ちなみに今年の第1四半期はマイナス42億ドルのスタートだった。
驚くべきは赤字基調ではない。
赤字といっても、時価総額に比べれば僅少にすぎない。
驚くべきは、損益の大きさに対する時価総額の大きさの方だ。
この会社はビットコインを大量に保有することを会社の戦略に挙げている。
つまり、時価総額の大きさは保有資産を反映したものなのだ。
しかも、そこに「プレミアム」が載っている。
今年3月末のバランスシートによれば、同社が保有する「デジタル資産」は435億ドル。
総資産が439億ドルだから、資産のほぼすべてはビットコイン等のデジタル資産であることになる。
これに対して総負債が103億ドル、優先株が13億。
普通株だけで見た株主資本は322億ドルだ。
ざっくり言って、これに対し市場は1千億ドルを超える株価を付けているのである。
厳密には、転換社債や優先株のオプション価値が若干入り食っている。
チャノス氏によれば、簿価1に対し時価2.5-3の割合だという。
マイクロストラテジーは、転換社債や優先株で資金を調達してビットコインを買う。
わかりやすく(そして少し不正確に)言うと、1調達すると2.5-3だけ時価総額が増えるという、打ち出の小槌なのである。
この差額をチャノス氏は「プレミアム」と呼び、これが最終的に縮小すると予想している。
したがって、ビットコインを買って「プレミアム」の乗ったマイクロストラテジー株を売る、というポジションになる。

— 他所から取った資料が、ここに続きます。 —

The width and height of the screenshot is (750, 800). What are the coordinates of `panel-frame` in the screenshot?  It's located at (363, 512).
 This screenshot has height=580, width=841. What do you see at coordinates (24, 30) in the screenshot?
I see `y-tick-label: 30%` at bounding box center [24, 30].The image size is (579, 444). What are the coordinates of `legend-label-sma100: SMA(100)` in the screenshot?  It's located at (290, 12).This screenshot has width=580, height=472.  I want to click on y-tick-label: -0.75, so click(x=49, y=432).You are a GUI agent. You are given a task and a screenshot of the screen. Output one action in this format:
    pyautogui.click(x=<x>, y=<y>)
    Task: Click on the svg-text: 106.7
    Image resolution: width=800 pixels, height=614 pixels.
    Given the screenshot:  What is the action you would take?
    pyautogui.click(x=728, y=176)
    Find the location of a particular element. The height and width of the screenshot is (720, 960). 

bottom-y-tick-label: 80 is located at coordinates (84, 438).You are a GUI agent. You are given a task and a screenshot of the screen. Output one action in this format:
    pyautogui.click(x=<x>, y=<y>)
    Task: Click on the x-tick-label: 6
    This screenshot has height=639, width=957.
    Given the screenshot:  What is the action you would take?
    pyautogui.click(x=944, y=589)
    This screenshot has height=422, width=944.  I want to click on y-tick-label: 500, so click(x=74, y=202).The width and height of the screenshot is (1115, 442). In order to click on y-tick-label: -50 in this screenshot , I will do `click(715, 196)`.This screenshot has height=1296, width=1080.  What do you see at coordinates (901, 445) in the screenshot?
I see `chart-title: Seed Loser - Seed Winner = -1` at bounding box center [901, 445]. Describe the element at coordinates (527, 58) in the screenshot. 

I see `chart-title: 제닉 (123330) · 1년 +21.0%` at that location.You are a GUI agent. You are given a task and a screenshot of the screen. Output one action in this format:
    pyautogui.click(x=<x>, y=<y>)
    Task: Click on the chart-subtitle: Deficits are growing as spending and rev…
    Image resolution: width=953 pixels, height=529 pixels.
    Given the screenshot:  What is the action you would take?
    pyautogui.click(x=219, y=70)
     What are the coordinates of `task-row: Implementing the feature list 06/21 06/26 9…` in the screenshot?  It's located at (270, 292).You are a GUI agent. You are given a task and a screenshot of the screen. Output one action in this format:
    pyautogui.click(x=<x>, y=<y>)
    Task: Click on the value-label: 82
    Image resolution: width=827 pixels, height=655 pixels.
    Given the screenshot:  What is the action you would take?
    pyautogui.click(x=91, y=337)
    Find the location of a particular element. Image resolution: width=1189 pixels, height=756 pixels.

同氏は「プレミアム」部分だけの縮小に賭けているため、ビットコイン価格の上下はほとんどがヘッジされていることになる。
チャノス氏は、マイクロストラテジーのやり方を真似る企業が資金調達を行っていることについても警告している。
証券投資とは難しい営みだ。
正しいはずの判断でも、市場が正しいはずの方向に動かない限り投資は成功しない。
特にチャノス氏が手掛けるショートの場合、相当な胆力が必要だ。
ショートしたはよいが、思い通り本当に「プレミアム」が縮小していくとは限らない。
この点について、チャノス氏は淡々とありのままを語っている。
「プレミアムは変動する。・・・
裁定取引のバロメーターであるだけでなく、一般投資家の投機についてのよいバロメーターだ。」
どうやらチャノス氏は、待っていればいつか「プレミアム」が縮小すると単純に考えているわけではなさそうだ。
「プレミアム」の変動を監視し、比較的高いところでポジションを増やし比較的低いところでポジションを減らすといったことをやっているようだ。